Ann Cavoukian, Ontario’s former Privacy Commissioner stepped down from her role as a consultant at Google’s sister company Sidewalk Labs, last Friday.

Sidewalk Labs has collaborated with Waterfront TO, an organization responsible for revitalization projects along the Toronto waterfront in Canada. The collaboration includes developing a 12-acre hi-tech neighborhood, called Quayside, on the shore of Lake Ontario.

Cavoukian is not the only one. Saadia Muzaffar, tech entrepreneur, and founder of TechGirls Canada, also stepped down, earlier this month, from her advisory role, over “profound concerns” about the Quayside project. She also mentioned how Waterfront Toronto showed “apathy and a lack of leadership regarding shaky public trust”.

This project comprises implementing internet-connected devices such as pedestrian counters, and air-quality sensors among others to track energy consumption, noise, traffic, and pollution. This project, however, has sparked debate and criticism over the concern that people’s privacy is getting compromised as the company collects all their data via sensors. Sidewalk Labs came out with a digital governance framework last week to “set a new model for responsible data use in cities — anchored by an independent Civic Data Trust”.

Cavoukian’s decision to resign from the project seems to be the result of this recent digital governance framework.  As per the proposal, Sidewalk Labs would be committed to “de-identifying” (wiping of the personal info) the data but it is in no power to control what the third-parties do with that data. This is different from what Cavoukian was advocating (Privacy by Design) and did not approve of it.

Sidewalk Labs has committed to implement, as a company, the principles of Privacy by Design.

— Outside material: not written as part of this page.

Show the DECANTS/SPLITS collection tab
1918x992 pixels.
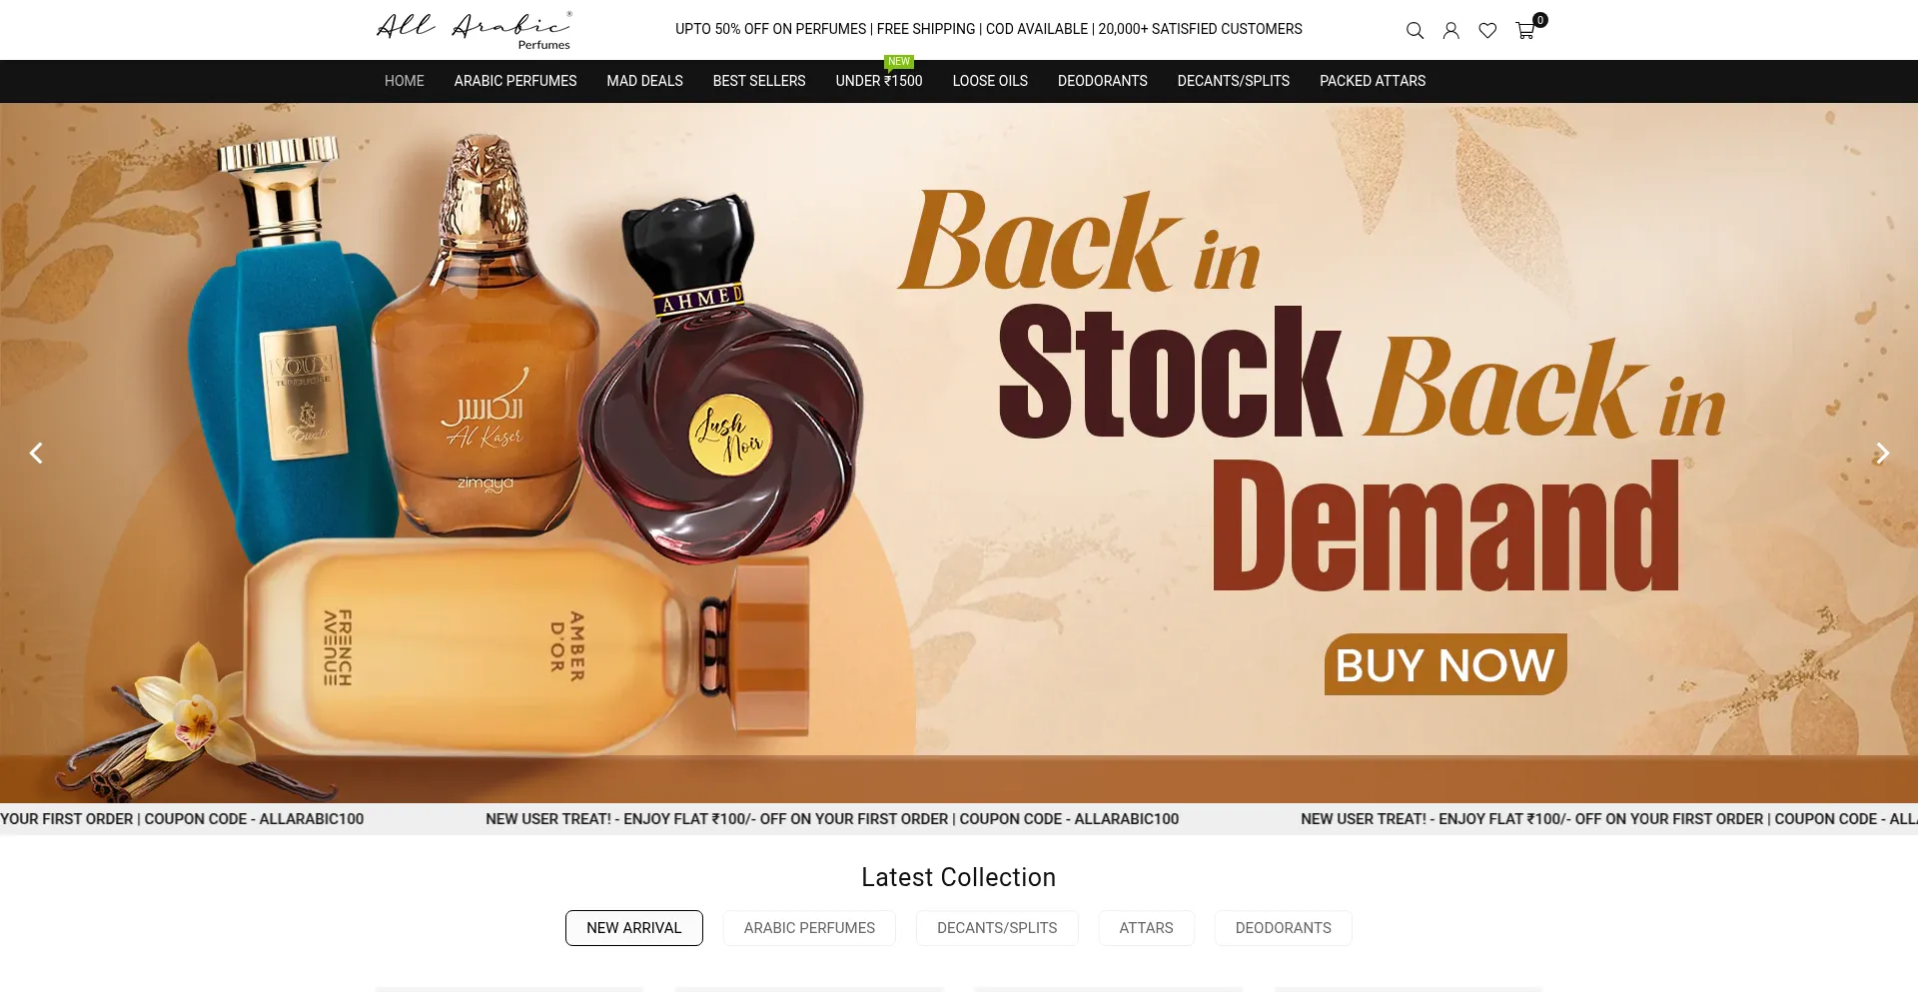pyautogui.click(x=997, y=928)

Though that question is settled, the question of whether other companies involved in the Quayside project would be required to do so is unlikely to be worked out soon and may be out of Sidewalk Labs’ hands,” Sidewalk spokesman, Dan Levitan mentioned in an e-mailed statement as reported by the Globe and Mail.

As per Cavoukian’s privacy by design principles (considered a global standard), it embeds the “privacy measures into the design of a project, asking questions such as: “What is the minimum data you really need to accomplish the goal?” and “Do you need personal information, or can you accomplish it with de-identified data?”. The main feature of this framework is that on collecting personal information via surveillance cameras and sensors, all kinds of personally identifying information (PII) gets anonymized automatically at the source.

Although the proposal states that “No one should own urban data — it should be made freely and publicly available“, it’s not quite immediately clear who would be leading the governance body to handle all the data.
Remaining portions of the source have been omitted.